#### GOAL
Repeat the lines of the material below, from the one containing "Click the plus" through the end, inclusive, with the requests kept as they are. Adjust every coordinate in the answers by -69.

#### AVAILABLE RECORDS

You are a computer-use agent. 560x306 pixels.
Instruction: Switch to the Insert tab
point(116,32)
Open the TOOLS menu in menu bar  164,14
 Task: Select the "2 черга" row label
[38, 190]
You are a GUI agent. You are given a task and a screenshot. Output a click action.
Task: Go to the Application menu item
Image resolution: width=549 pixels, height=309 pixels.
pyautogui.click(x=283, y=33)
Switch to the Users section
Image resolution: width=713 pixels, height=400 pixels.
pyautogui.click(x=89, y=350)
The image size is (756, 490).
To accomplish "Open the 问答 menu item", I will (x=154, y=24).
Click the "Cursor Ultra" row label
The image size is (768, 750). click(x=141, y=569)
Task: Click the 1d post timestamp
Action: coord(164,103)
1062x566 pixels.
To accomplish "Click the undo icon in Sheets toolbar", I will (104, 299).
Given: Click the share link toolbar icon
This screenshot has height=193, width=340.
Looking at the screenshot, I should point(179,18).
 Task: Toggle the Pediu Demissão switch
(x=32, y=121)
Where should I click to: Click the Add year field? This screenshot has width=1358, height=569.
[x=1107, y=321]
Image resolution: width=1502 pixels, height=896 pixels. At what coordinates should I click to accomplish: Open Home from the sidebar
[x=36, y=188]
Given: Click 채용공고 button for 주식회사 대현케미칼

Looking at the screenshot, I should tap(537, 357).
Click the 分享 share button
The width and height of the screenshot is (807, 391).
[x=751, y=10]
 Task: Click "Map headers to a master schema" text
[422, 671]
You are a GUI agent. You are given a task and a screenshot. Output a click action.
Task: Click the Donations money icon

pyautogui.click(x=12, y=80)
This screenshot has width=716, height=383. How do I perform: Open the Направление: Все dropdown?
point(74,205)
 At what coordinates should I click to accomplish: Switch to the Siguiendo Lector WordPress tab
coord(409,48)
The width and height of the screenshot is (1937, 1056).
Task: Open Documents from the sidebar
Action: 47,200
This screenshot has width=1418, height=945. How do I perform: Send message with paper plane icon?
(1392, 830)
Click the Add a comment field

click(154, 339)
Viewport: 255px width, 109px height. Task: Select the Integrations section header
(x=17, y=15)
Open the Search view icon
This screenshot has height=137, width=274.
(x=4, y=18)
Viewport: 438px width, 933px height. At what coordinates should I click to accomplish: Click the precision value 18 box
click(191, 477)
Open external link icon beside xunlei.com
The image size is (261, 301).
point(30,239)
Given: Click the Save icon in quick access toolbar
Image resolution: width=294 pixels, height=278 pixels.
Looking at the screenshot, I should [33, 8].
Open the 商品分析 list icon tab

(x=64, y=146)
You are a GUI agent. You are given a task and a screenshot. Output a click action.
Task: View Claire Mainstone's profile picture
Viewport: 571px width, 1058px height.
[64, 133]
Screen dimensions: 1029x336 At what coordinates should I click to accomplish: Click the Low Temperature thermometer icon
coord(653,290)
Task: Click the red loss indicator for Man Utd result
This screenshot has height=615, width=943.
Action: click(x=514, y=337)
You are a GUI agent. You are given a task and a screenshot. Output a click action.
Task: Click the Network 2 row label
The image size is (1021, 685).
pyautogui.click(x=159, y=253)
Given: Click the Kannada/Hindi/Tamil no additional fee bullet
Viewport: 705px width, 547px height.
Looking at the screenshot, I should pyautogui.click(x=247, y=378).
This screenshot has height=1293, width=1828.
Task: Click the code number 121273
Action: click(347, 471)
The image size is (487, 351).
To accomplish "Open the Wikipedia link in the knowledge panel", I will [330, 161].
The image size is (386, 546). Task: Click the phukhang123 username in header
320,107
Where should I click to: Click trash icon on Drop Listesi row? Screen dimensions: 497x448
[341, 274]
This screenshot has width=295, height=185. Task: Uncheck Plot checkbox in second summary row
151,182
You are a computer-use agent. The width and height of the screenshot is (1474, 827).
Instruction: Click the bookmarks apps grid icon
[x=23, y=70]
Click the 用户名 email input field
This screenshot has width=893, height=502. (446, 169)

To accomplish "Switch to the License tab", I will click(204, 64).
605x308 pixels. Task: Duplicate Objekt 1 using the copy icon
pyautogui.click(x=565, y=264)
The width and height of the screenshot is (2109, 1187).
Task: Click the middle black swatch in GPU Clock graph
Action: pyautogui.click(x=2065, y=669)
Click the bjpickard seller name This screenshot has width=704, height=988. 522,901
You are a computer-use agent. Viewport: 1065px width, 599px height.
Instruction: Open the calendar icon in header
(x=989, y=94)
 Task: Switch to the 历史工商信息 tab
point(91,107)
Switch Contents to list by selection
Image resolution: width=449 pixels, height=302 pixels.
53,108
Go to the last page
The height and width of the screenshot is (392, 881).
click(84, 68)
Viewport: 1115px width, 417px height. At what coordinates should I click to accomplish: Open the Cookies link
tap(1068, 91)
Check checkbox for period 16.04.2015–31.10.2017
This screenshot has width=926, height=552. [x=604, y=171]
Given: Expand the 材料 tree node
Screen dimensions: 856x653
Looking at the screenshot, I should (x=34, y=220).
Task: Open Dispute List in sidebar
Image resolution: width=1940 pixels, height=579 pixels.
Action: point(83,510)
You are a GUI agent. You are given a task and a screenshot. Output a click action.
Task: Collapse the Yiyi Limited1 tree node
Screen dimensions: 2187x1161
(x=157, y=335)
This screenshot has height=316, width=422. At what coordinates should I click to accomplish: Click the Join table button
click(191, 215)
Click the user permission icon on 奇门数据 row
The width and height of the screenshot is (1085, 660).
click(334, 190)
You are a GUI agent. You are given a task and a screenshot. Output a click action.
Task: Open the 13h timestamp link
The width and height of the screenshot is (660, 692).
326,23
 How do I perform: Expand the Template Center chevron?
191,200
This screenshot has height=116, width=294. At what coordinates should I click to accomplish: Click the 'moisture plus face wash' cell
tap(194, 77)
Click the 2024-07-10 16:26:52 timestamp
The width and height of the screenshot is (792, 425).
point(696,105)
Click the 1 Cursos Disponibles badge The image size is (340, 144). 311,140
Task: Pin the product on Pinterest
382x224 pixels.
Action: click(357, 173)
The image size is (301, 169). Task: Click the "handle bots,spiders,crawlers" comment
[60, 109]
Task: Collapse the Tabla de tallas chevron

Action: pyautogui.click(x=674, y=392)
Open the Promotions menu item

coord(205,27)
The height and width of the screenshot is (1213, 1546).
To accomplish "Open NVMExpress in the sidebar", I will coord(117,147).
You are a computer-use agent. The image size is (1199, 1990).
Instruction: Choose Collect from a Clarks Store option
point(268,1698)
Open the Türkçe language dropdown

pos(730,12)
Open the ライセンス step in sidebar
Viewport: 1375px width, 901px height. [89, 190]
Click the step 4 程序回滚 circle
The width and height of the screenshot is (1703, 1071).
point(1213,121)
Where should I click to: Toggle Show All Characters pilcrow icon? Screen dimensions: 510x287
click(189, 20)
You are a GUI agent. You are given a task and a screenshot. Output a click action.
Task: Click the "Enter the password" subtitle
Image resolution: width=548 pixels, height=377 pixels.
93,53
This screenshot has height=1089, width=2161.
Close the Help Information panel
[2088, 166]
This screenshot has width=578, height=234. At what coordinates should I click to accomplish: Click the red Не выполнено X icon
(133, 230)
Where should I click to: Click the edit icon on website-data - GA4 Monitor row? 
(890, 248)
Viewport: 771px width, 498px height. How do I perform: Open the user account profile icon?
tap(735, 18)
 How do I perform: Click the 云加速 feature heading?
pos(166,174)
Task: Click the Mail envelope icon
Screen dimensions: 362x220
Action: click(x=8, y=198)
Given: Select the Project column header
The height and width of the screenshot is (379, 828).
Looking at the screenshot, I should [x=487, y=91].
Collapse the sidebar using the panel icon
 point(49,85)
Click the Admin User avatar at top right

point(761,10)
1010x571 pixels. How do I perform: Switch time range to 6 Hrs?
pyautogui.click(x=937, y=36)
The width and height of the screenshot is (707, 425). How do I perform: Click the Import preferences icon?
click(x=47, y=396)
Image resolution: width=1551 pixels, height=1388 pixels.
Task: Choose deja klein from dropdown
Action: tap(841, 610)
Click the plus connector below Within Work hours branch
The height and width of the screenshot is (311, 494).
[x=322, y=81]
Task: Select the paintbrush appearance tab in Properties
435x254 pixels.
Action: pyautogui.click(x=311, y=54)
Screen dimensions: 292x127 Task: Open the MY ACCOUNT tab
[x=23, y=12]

#### ANSWER BELOW
Click the plus connector below Within Work hours branch
The height and width of the screenshot is (311, 494).
[x=253, y=12]
Task: Select the paintbrush appearance tab in Properties
435x254 pixels.
Action: pyautogui.click(x=242, y=-15)
Screen dimensions: 292x127 Task: Open the MY ACCOUNT tab
[x=-46, y=-57]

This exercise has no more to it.